Однако хочу привести теперь одно письмо, уже не анонима, а весьма знакомой мне г-жи Л.,* очень молодой девицы, еврейки, с которой я познакомился в Петербурге* и которая пишет мне теперь из М. С уважаемой мною г-жой Л. мы никогда почти не говорили на тему о «еврейском вопросе», хотя она, кажется, из строгих и серьезных евреек. Вижу, что очень странно подошло письмо это к сейчас только дописанной мною целой главе о евреях. Было бы слишком много всё на одну и ту же тему. Но тут не на ту тему; а если отчасти и на ту, то выставляется как бы совсем другая, именно противуположная сторона вопроса, а при этом и как бы даже намек на разрешение его. Пусть извинит меня великодушно г-жа Л., что я позволяю себе передать здесь ее словами всю ту часть письма ее о похоронах доктора Гинденбурга в М., под первым впечатлением которых она и написала эти столь искренние и трогательные в правде своей строки. Не хотелось мне тоже утаить, что писано это еврейкой, что чувства эти — чувства еврейки…
Это я пишу под свежим впечатлением похоронного марша. Хоронили доктора Гинденбурга 84-х лет от роду. Как протестанта, его сначала отвезли в кирку, а уже затем на кладбище. Такого сочувствия, таких от души вырвавшихся слов, таких горячих слез я еще никогда не видела при похоронах… Он умер в такой бедности, что не на что было похоронить его.
Уже 58 лет как он практикует в М… и сколько добра он сделал за это время.
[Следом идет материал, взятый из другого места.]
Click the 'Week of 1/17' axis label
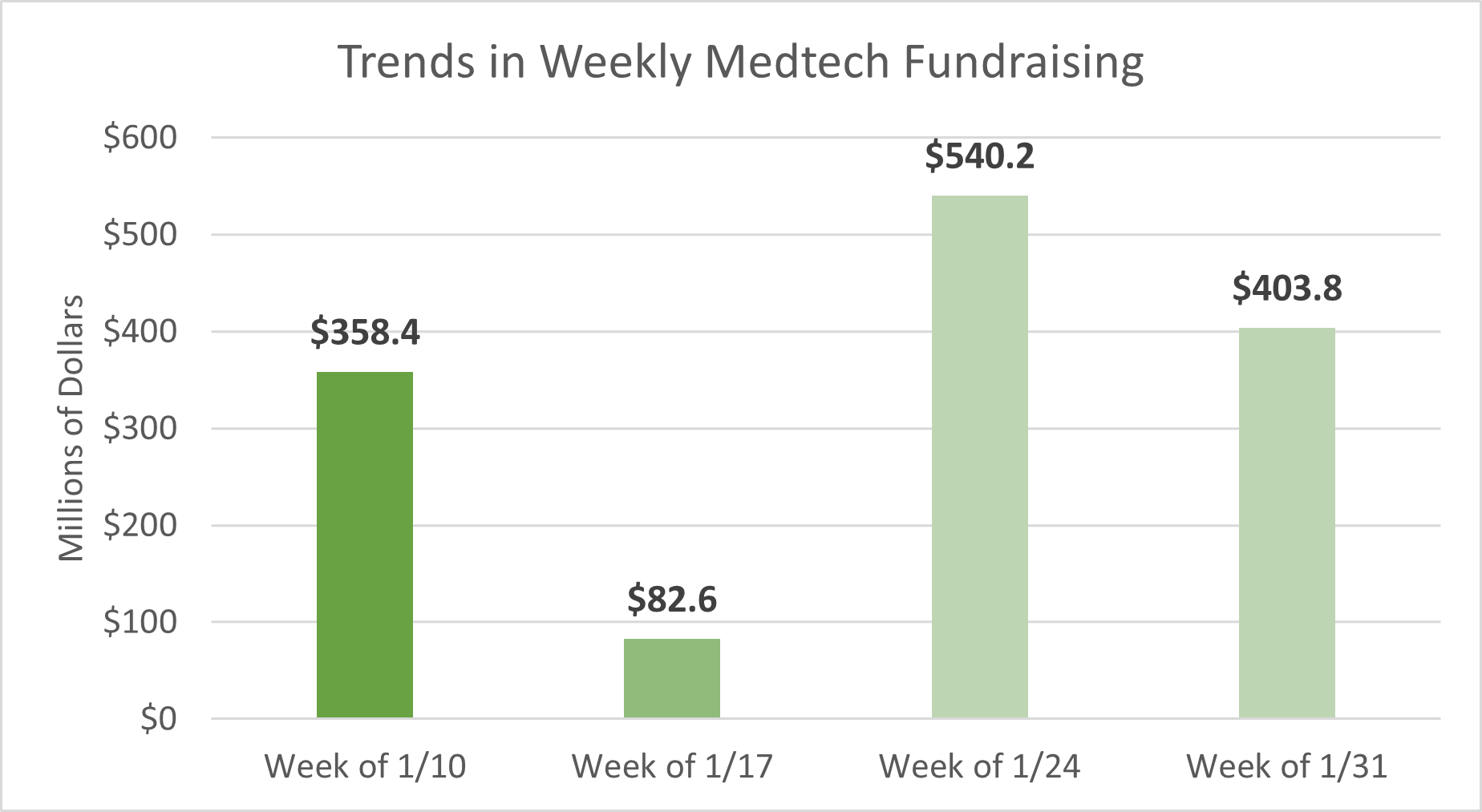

Если б вы знали, Федор Михайлович, что это был за человек! Oн был доктор и акушер; его имя перейдет здесь в потомство, о нем уже сложились легенды, весь простой народ звал его отцом, любил, обожал и
только с его смертью понял, что он потерял в этом человеке. Когда он еше стоял в гробу (в церкви), то не было, кажется, ни одного человека, который бы не пошел поплакать над ним и целовать его ноги, в особенности бедные еврейки, которым он так много помогал, плакали и молились чтоб он попал прямо в рай. Сегодня пришла бывшая наша кухарка, ужасно бедная женщина, и говорит, что при рождении последнего ее ребенка он видя, что ничего дома нет, дал 30 к., чтоб сварить суп, а затем каждый день приходил и оставлял 20 к., а видя, что она поправляется, прислал пару куропаток. Также будучи позван к одной страшно бедной родильнице (такие к нему и обращались), он, видя, что не во что принять ребенка, снял с себя верхнюю рубаху и платок свой (голова у него была повязана платком), разорвал и отдал.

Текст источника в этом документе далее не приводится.